#### Metin bölümü
==============================
Seviyesizliğin seviyesi
Seçilmiş olmanın teolojide özel bir yeri var. Genel olarak Tanrının sevgili yaratığı, sevgili kulu olmak demek.
İnsanın hiçbir yeteneği olmadan yalnızca Tanrı öyle istediği için, doğa üstü bir kararla benzersiz ve olağanüstü bir şey için seçilmesi anlamında kullanılıyor.
Ermiş kişiler en korkunç işkencelere bile dayanma gücünü bu seçilmiş olma inancında bulurlar.
Bu son derece yüce kavram, tamamen bir yanılsama olarak, insanların sıradan yaşamlarının bayağılığından kurtulma hedeflerine de yansır.
Bu yüzden yine aynı yanılsamanın bir sonucu olarak anne sevgisi ve aşk, insana seçilmiş olma duygusunu yaşatır.
==============================
#### Kayıt kümesi
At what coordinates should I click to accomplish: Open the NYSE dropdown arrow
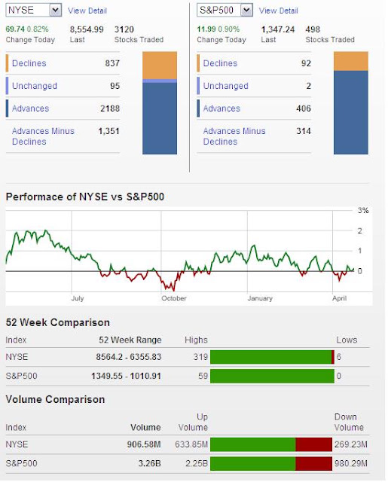[x=55, y=10]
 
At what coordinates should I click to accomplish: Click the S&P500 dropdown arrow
[x=246, y=10]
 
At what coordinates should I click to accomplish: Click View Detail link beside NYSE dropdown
[x=87, y=11]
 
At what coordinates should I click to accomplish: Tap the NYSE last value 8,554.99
[x=87, y=29]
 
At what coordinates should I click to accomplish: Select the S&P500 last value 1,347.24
[x=278, y=29]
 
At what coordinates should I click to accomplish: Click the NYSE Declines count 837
[x=112, y=63]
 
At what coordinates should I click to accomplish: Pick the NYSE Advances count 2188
[x=110, y=108]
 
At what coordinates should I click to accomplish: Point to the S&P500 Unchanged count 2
[x=308, y=86]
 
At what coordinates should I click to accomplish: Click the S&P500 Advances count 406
[x=304, y=108]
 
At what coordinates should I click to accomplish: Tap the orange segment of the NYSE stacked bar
[x=160, y=66]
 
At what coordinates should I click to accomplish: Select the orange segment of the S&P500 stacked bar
[x=351, y=61]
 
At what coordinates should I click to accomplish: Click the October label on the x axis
[x=174, y=298]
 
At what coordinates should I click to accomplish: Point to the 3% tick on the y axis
[x=363, y=211]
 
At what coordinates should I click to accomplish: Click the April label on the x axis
[x=340, y=298]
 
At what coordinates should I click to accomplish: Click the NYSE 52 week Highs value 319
[x=200, y=357]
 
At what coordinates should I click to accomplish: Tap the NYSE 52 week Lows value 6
[x=339, y=357]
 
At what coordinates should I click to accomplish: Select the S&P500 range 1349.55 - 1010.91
[x=126, y=376]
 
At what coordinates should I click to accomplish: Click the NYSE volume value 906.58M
[x=144, y=444]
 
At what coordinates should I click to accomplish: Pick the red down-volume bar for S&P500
[x=314, y=464]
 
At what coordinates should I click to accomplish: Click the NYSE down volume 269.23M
[x=351, y=444]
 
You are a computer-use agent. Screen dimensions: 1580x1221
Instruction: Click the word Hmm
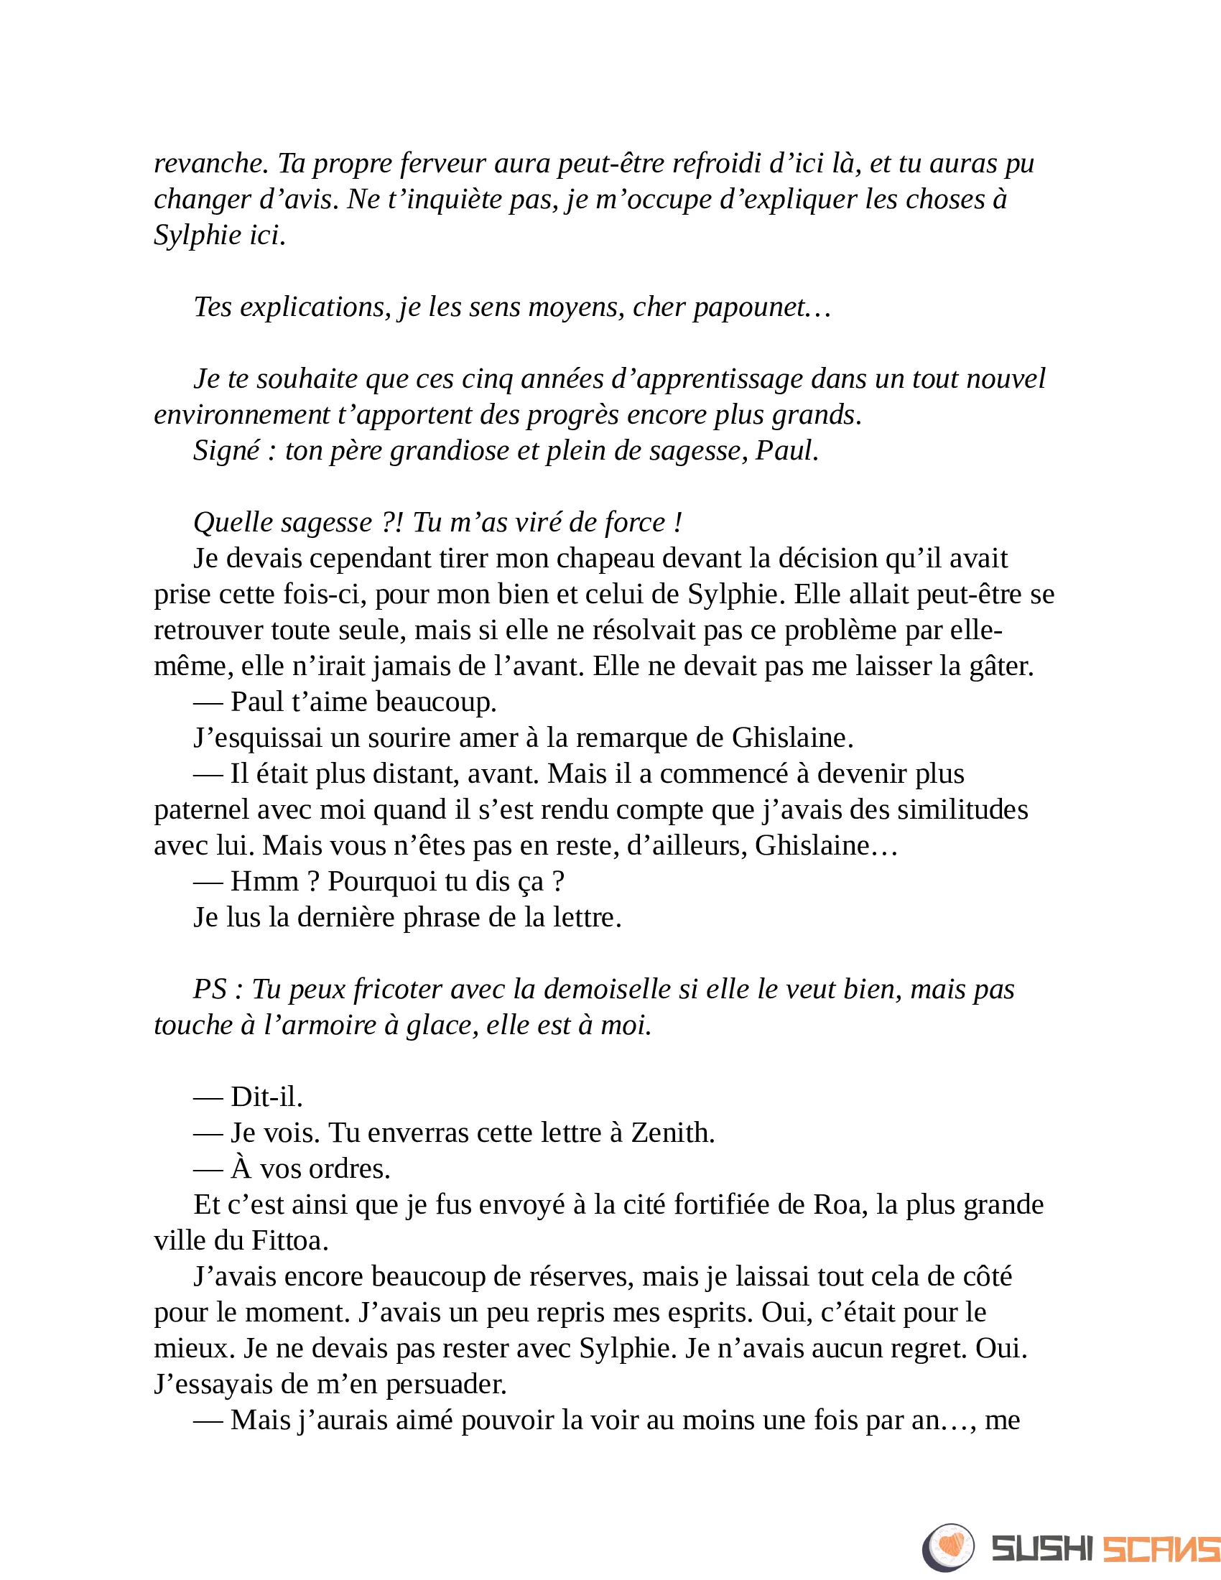264,881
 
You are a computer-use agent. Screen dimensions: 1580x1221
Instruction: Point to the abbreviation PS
210,990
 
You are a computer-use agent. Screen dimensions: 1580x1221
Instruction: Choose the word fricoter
398,990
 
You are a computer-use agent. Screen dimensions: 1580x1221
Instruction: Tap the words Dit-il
266,1097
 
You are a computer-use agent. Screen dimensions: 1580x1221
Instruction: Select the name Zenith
672,1133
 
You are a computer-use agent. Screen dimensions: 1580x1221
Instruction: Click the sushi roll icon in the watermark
948,1548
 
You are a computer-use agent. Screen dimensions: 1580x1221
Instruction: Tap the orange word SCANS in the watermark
1161,1549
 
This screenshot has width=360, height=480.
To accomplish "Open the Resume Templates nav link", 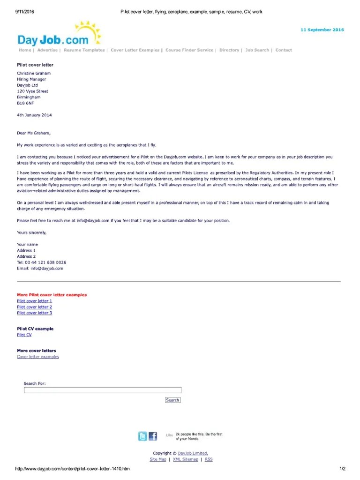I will pyautogui.click(x=84, y=50).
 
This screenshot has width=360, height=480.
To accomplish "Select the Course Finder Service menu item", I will pyautogui.click(x=189, y=50).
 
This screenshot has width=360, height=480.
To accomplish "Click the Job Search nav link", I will pyautogui.click(x=257, y=50).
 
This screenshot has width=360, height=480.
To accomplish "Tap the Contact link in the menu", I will pyautogui.click(x=284, y=50).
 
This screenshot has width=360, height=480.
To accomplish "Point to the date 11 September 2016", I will pyautogui.click(x=322, y=30).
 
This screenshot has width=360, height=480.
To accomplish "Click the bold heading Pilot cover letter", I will pyautogui.click(x=35, y=65).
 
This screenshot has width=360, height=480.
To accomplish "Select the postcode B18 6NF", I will pyautogui.click(x=25, y=103).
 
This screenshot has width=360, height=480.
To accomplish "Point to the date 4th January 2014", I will pyautogui.click(x=34, y=115).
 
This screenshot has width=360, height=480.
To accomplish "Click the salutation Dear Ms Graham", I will pyautogui.click(x=33, y=133).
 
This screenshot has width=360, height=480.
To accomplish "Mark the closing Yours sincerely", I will pyautogui.click(x=32, y=232).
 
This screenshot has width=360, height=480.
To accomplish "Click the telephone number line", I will pyautogui.click(x=41, y=262).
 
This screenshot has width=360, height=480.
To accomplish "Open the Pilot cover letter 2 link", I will pyautogui.click(x=34, y=307).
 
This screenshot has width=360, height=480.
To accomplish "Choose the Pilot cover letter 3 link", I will pyautogui.click(x=34, y=313).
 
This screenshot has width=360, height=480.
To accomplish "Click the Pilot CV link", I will pyautogui.click(x=24, y=335).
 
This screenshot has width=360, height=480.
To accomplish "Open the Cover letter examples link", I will pyautogui.click(x=38, y=357).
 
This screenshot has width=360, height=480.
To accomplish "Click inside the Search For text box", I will pyautogui.click(x=102, y=390).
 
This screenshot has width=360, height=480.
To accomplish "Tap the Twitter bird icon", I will pyautogui.click(x=142, y=436).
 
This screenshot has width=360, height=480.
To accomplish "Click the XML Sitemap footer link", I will pyautogui.click(x=186, y=460).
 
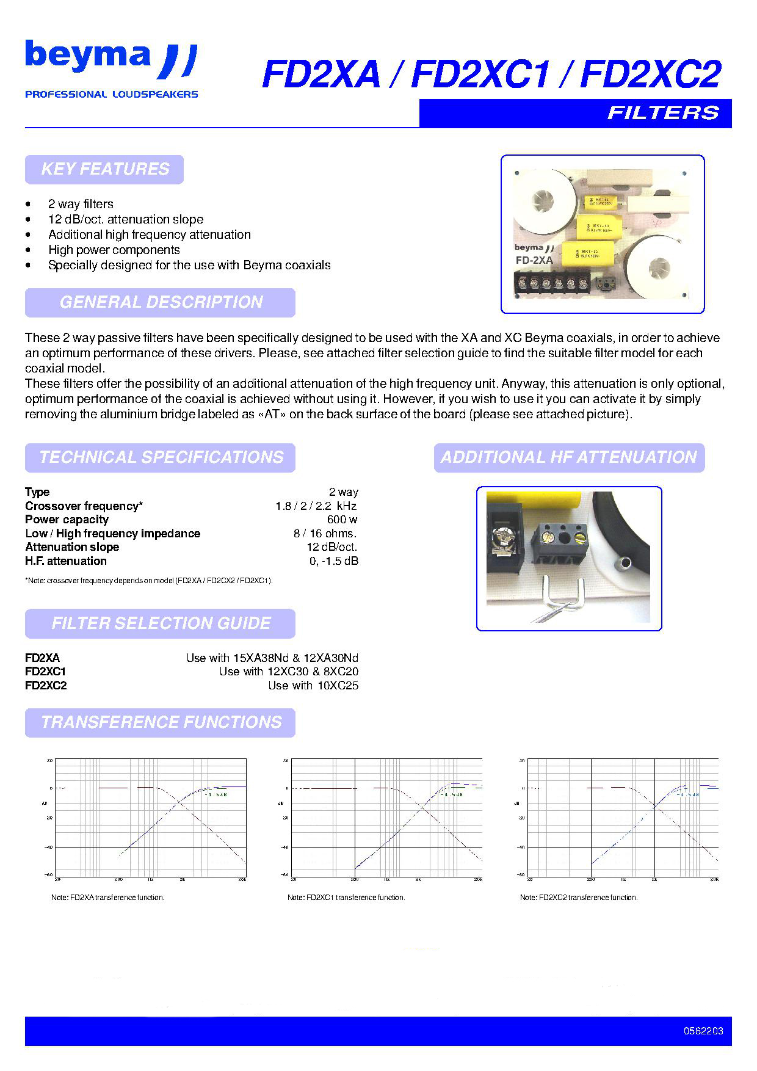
==============================
#### Yazılı görev
Seçilmiş olma üzerine yazılmış metnin bir bölümünü hiç değiştirmeden tekrarla: "Seviyesizliğin seviyesi" sözcüklerinin geçtiği yerden başla, "olma inancında bulurlar." sözcüklerinden sonra dur. Kayıtlar, metinden bağımsız ayrı bir malzemedir.

#### Görevin çözümü
Seviyesizliğin seviyesi
Seçilmiş olmanın teolojide özel bir yeri var. Genel olarak Tanrının sevgili yaratığı, sevgili kulu olmak demek.
İnsanın hiçbir yeteneği olmadan yalnızca Tanrı öyle istediği için, doğa üstü bir kararla benzersiz ve olağanüstü bir şey için seçilmesi anlamında kullanılıyor.
Ermiş kişiler en korkunç işkencelere bile dayanma gücünü bu seçilmiş olma inancında bulurlar.